The Legend of Mitchelstown Cave
There is a cave lake in the cave, which is not part of the guided tour. According to local lore, whoever crosses the lake will never return. Once a piper crossed the lake, and he became so engrossed in his music and the natural acoustics of the cave that he got lost in the maze of passageways. To this day some visitors still hear music coming from distant sections of the cave.

At Mitchelstown Cave photography is not allowed! This is nothing special, but the explanation is rather funny, as a sign, shown on the photograph to the right, reads:

As the use of cameras seriously damages calcite formations we regret that photography is strictly prohibited.

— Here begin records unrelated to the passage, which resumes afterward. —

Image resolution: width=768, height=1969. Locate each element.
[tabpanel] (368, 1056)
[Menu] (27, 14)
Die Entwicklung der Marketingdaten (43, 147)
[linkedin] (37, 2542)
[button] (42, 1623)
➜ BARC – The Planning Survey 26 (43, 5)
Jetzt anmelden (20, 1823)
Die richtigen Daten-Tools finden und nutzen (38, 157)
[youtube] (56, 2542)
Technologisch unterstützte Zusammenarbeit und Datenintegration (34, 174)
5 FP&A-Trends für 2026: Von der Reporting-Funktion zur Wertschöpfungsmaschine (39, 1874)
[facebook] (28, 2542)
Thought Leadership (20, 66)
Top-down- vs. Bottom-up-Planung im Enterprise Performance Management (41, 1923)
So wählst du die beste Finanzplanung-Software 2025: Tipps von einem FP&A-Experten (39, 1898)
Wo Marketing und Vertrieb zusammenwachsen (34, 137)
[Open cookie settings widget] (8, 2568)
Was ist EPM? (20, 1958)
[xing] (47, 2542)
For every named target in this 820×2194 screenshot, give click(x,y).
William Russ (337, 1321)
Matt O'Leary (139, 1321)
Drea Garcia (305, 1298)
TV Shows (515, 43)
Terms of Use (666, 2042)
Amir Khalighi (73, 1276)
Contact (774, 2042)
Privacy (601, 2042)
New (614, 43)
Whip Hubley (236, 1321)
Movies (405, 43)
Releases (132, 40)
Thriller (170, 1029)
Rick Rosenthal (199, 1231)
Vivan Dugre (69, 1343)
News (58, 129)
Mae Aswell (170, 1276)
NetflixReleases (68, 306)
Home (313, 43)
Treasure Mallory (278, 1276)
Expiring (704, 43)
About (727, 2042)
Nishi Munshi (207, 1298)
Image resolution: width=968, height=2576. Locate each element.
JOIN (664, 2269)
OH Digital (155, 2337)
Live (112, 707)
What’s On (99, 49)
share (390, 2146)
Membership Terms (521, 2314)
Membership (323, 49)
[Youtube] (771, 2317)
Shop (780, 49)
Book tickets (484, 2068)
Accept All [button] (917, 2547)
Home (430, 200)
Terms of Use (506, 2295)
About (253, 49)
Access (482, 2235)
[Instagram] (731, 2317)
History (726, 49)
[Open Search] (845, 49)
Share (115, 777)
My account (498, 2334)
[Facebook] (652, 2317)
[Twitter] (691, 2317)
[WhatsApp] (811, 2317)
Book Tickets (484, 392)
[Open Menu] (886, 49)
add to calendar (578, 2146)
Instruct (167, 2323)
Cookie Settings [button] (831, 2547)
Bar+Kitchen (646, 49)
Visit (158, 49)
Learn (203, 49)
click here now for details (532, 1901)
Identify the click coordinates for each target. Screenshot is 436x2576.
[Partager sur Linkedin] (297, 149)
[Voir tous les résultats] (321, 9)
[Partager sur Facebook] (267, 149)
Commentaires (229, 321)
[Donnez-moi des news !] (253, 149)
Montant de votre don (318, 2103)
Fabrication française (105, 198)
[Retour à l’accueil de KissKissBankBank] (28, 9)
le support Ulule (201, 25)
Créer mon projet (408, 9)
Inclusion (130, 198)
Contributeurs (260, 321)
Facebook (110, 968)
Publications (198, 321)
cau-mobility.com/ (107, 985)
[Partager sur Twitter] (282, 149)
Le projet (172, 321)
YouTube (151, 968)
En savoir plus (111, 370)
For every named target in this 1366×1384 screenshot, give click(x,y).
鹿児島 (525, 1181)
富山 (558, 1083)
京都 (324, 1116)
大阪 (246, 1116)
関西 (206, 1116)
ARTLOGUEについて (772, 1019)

That is the reason why there are no pictures of the cave on this page! We didn't want to be responsible for the destruction of the calcite formations. The new owner told us some years ago, he removed the above sign, so this image is a historic document now. Smile But get it right: it is still forbidden to take pictures, there are just no funny signs any more. He sent us some comments about this topic which made us believe, before he read our page, he actually believed in his own strange explanation. When he read our comment, he asked someone he trusted, who affirmed our explanation. But the guides still tell the legend that photography harms formations.

The karst around Mitchelstown is restricted to a rather small area. The Galtee Mountains and the Knockmealdown Mountains consist of sandstone, which contains no caves as it is not soluble by water. But between the two mountain ridges are two hills, which are the outcrop of a narrow strip of Carboniferous limestone. This is the location of the caves, and it is a material which is quarried for building stone and lime. Mitchelstown Cave is the only cave in this area open to the public.